» **Task**
Leave the pictures out. Return the rest of the listing below exactly.

(Beginning of Material supplied)

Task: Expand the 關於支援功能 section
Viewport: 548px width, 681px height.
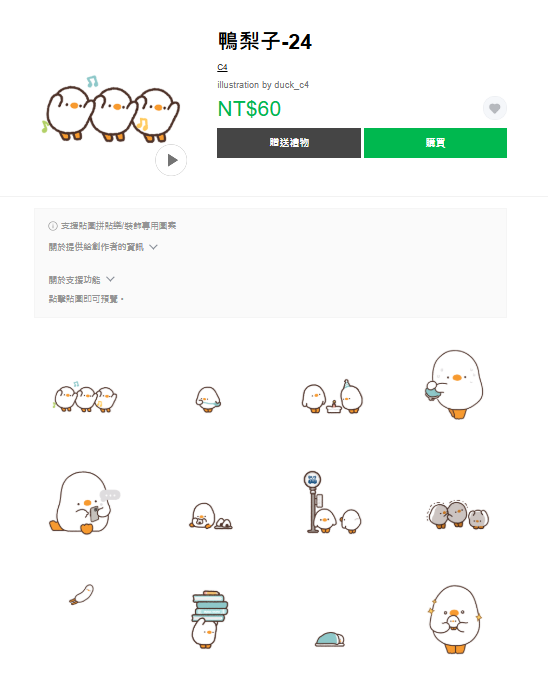Action: [x=82, y=280]
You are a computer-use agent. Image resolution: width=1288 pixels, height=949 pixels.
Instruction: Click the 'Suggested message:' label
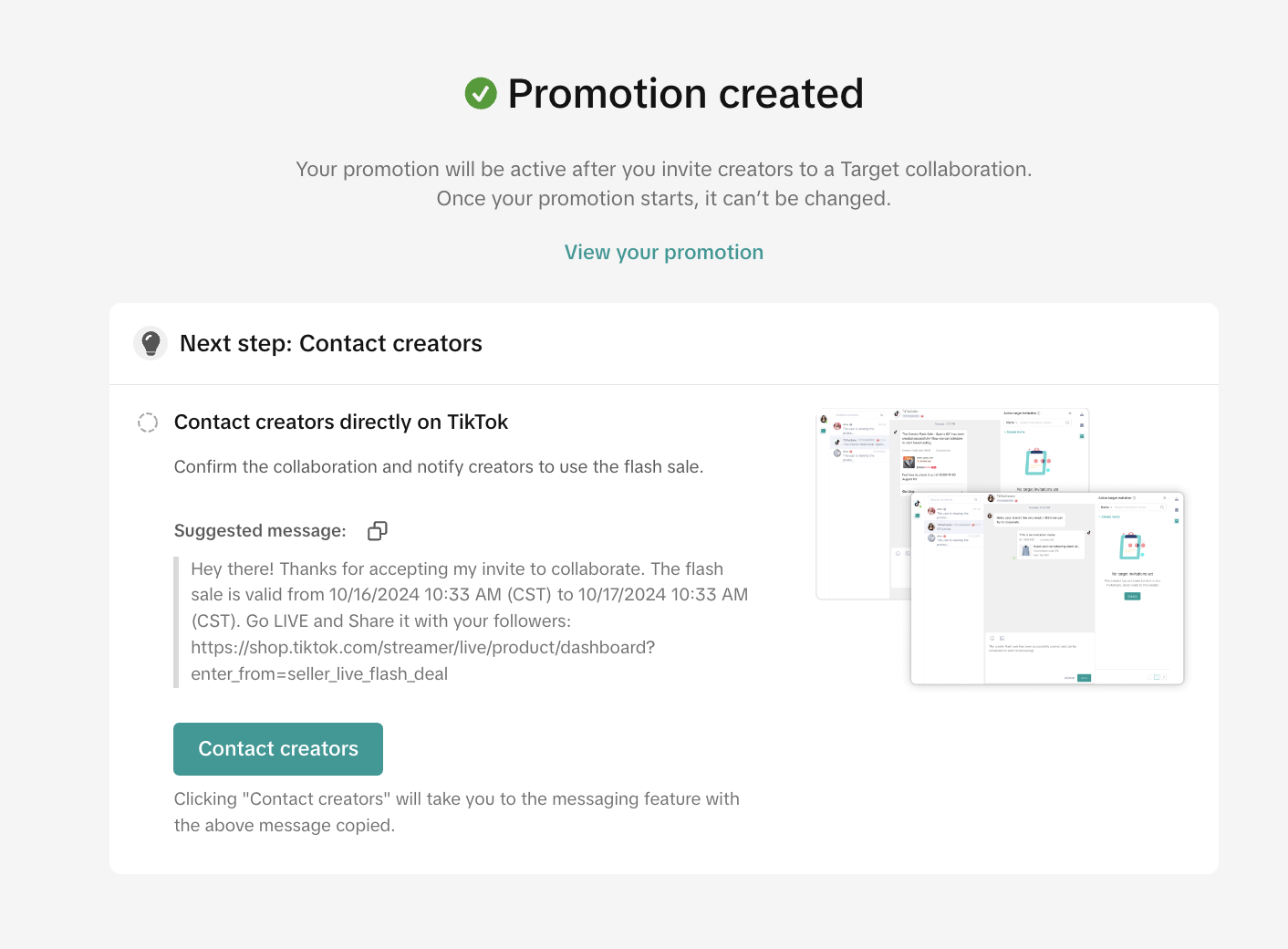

(End of Material supplied)

» **Solution to the problem**
Task: Expand the 關於支援功能 section
Viewport: 548px width, 681px height.
Action: [x=82, y=280]
You are a computer-use agent. Image resolution: width=1288 pixels, height=949 pixels.
Instruction: Click the 'Suggested message:' label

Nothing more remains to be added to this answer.